Any movie historian, film buff or hardcore fan is cognoscente of the colossal influence Orson Welles has cast over the evolution and development of filmmaking all over the world, though what of the man, what of the personality? ‘Larger than life’ is an understatement when describing Welles, whose vagabond life was almost as legendary as the films he made. This is a collection of Orson Welles interviews and other gems to put into perspective this unique force of nature.

This interview took place in 1974 on the Michael Parkinson TV show.

“We’re born alone, we live alone, we die alone. Only through our love and friendship can we create the illusion for the moment that we’re not alone.”

Welles’ iconic scene in The Third Man (1949)

The great English director, Sir Carol Reed gave Welles free rein when it came to his dialog and the results produced one of the most memorable scenes in film history.

The Cathedral of Chartres, France: A scene from F for Fake (1973)

Possibly the purest Welles, as his voice takes one on an inner journey enmeshed in the haunting world of Chartres.

Probing Hamlet With Peter O’Toole

In October, 1963 on the British television program Monitor, hosted by Huw Wheldon, Orson Welles joined a round table with Peter O’Toole to discuss Shakespeare’s Hamlet. Also in the conversation was the respected Shakespearean actor Ernest Milton.

O’Toole, at the time of the taping of this program was appearing as Hamlet at the National Theatre, under the direction of Laurence Olivier.

Othello (1952)

What to do when there are no costumes because they have been impounded due to nonpayment?
Welles asked the hotel he was staying in if he could borrow all the bathroom towels transporting the murder scene of Roderigo to a Turkish bath.

Making Movies

When asked by a journalist what it takes to make films, compared to other art forms…
“A writer needs a pen, an artist needs a brush, but a filmmaker needs an army.”

Touch of Evil (1958)

A bad script from a bad novel, “Badge Of Evil” by Whit Masterson, and filming starts in 3 weeks.
Setting up shop in various Hollywood restaurants, among other places, Welles worked day and night transforming a “B” script into a noir tour de force film classic.

The Message

Welles the magician ruminates on his method as a storyteller and conjuror of memory.
“I want to give the audience a hint of a scene. No more than that. Give them too much and they won’t contribute anything themselves.”

The Fountain of Youth (Orson Welles, 1958)

This truly is a gem, recently rediscovered, and an unique entry in Welles’ career for it marked the only time he wrote, directed, as well as narrated a dramatic piece for American television, and like everything else he created, it was innovative and vastly unlike anything that had ever appeared on television up until that time.

The Theater of Orson Welles by Simon Callow

Simon Callow gives an in depth lecture, closer to a “performance”, on Orson Welles in the theater. Welles was not only an innovator of film, but also of theater which influenced his film immeasurably. Simon Callow is an actor, writer and director, who has written three chronological books of biography on Orson Welles.

It must be noted that not only is his trilogy fantastic due to the subject matter, but also Simon Callow is a genuinely magnificent writer, almost unheard of regarding books about movie figures. It stands alone as a work of art.

****************

§ Description of the task
According to the Orson Welles collection, what did Welles borrow from his hotel when the costumes for Othello were impounded?

§ Data block
****************

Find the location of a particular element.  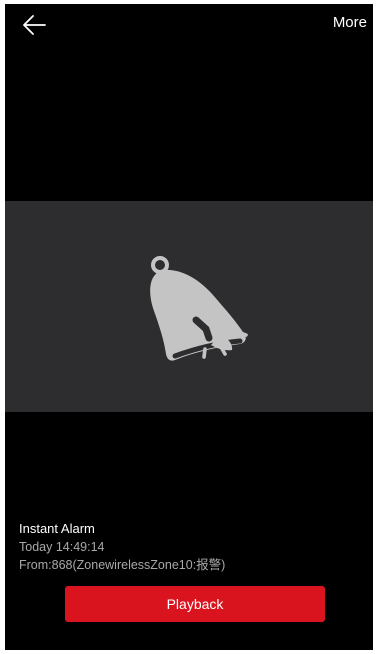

****************

§ Solution for this task
All the bathroom towels.